*** The data Section Begins ***

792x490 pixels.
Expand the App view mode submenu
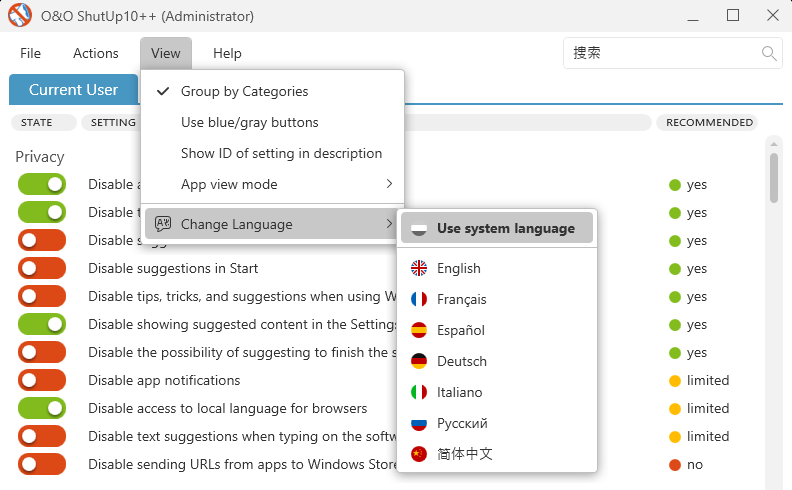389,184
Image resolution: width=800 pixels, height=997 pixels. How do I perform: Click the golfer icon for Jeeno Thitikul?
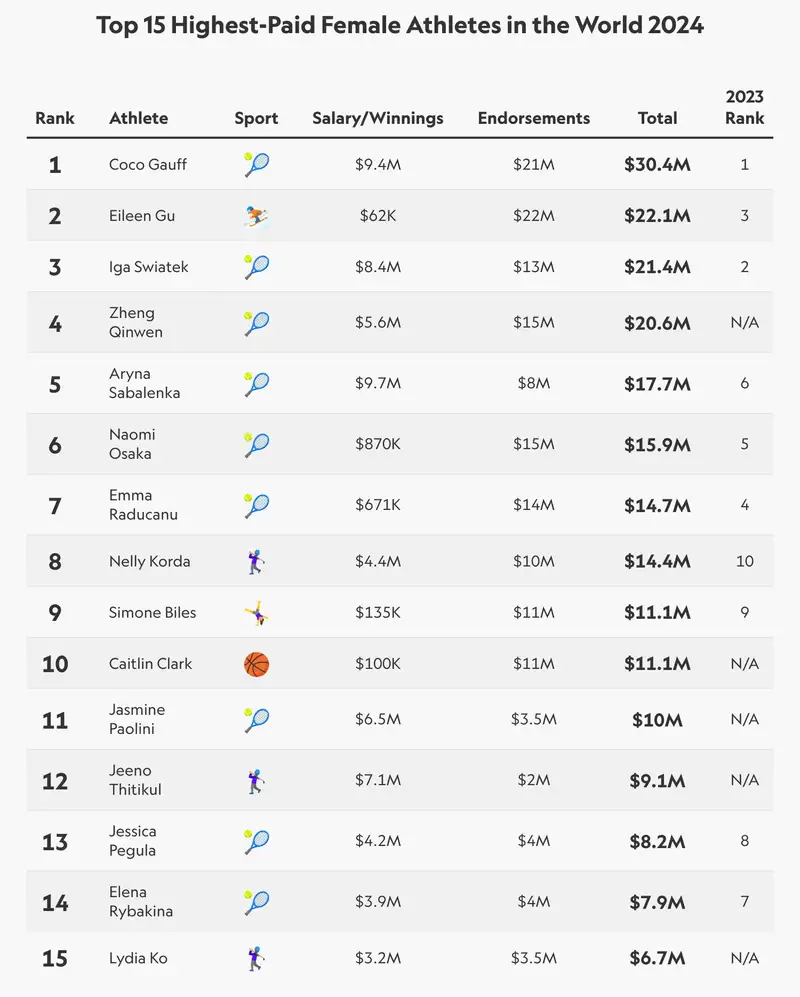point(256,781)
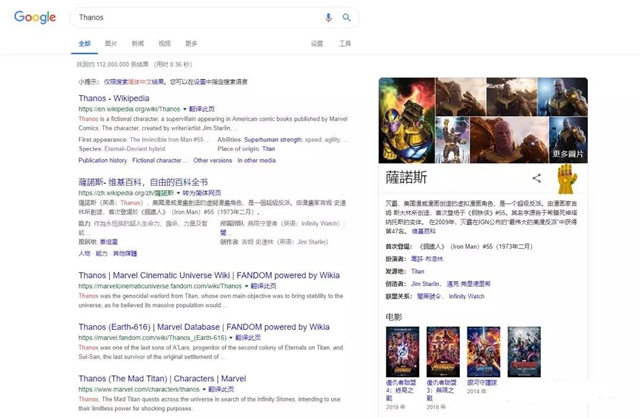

*** The data Section Ends ***
*** The data Section Begins ***

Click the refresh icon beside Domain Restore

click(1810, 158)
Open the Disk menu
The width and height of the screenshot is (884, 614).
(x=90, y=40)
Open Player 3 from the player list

*** The data Section Ends ***
*** The data Section Begins ***

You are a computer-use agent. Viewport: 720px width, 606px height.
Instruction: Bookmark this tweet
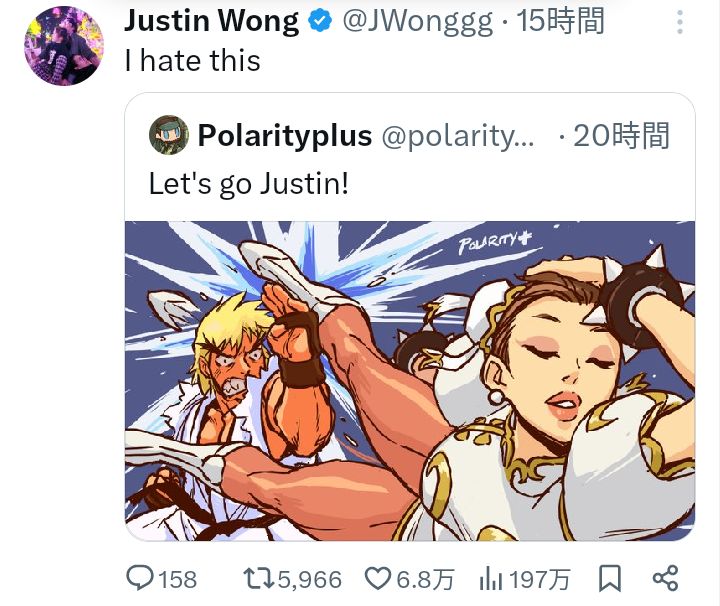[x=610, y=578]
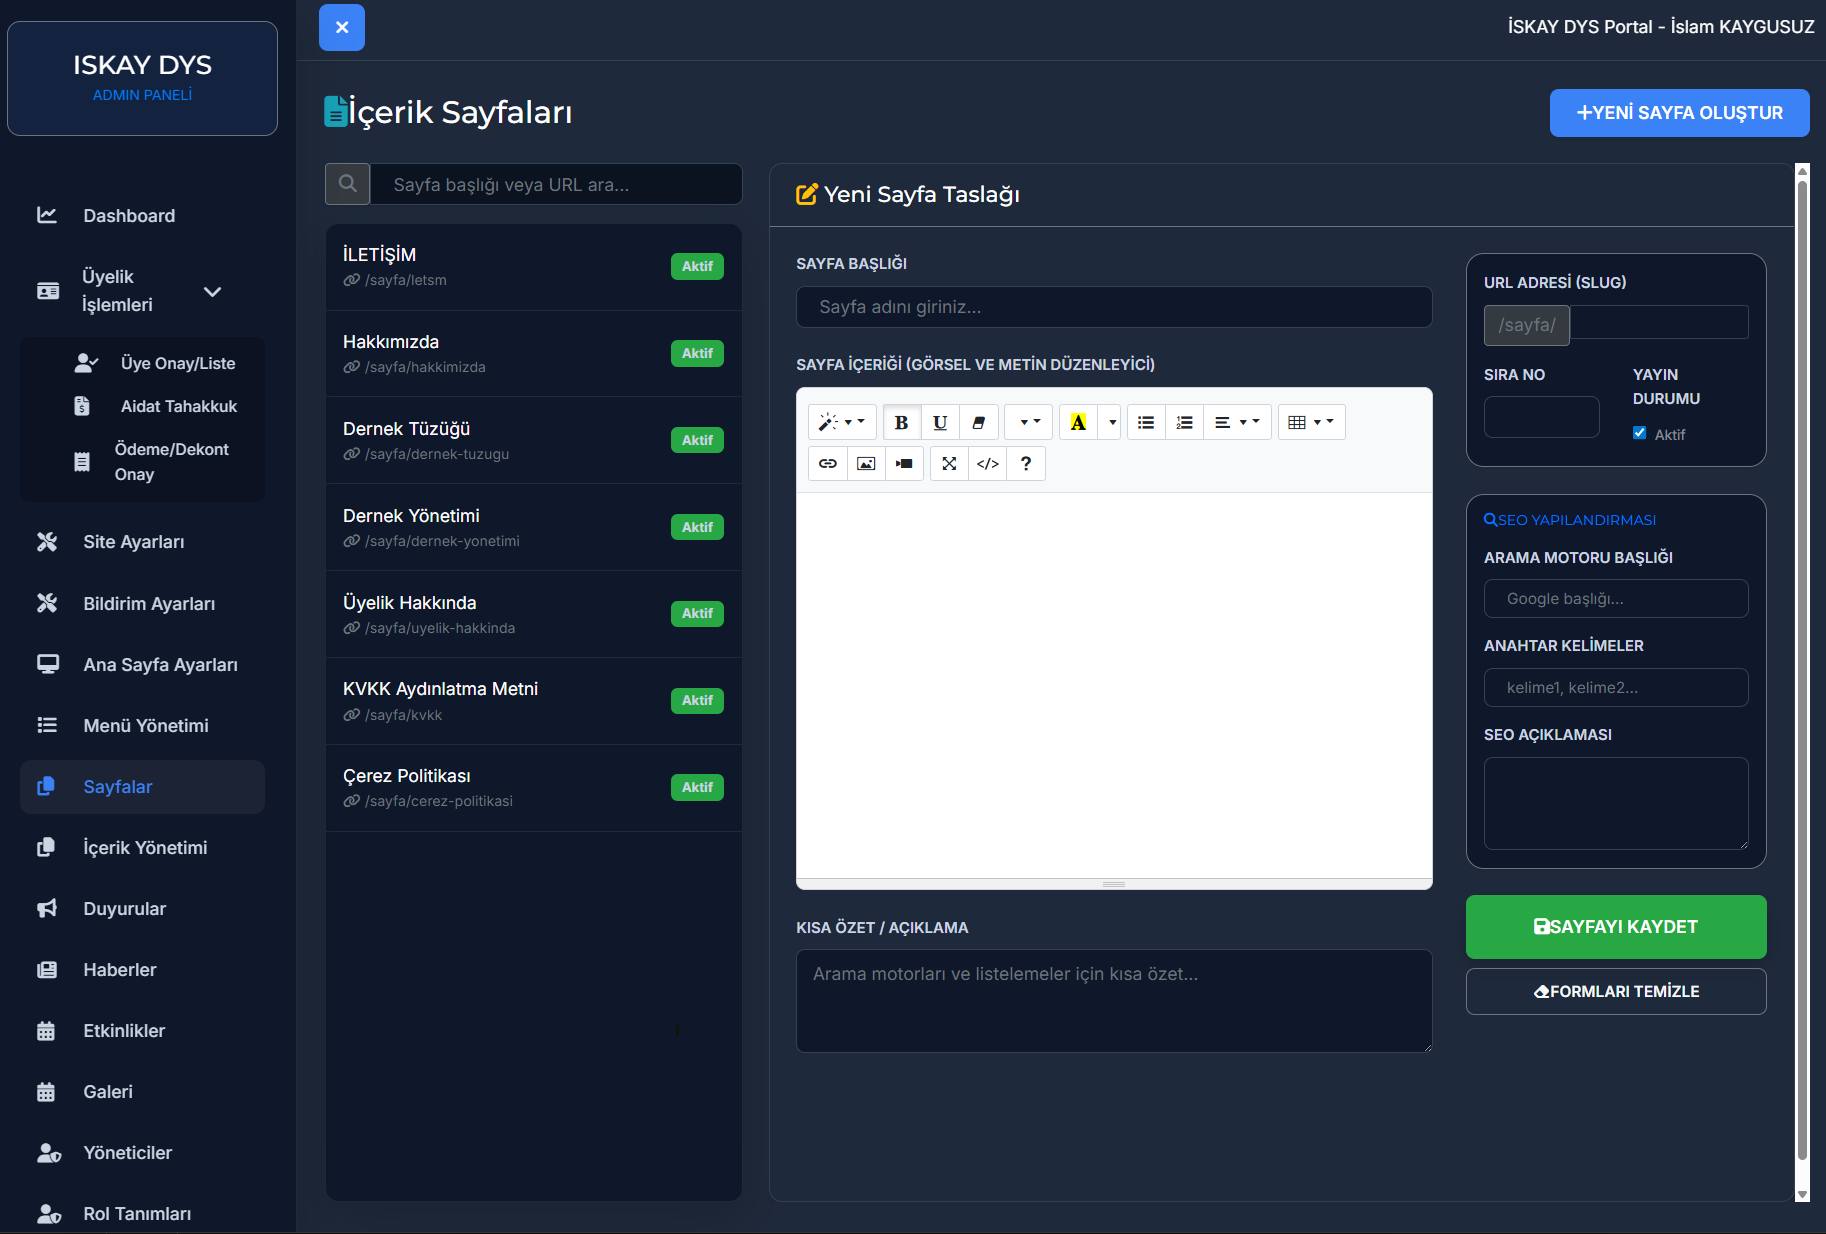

*** The data Section Ends ***

§ Task description: Your answer should consist of the lines from the line with "Click the refresh icon beside Domain Restore" to the line with "Open Player 3 from the player list" above, repeated exactly, both ends included.

§ Exercise output:
Click the refresh icon beside Domain Restore

click(1810, 158)
Open the Disk menu
The width and height of the screenshot is (884, 614).
(x=90, y=40)
Open Player 3 from the player list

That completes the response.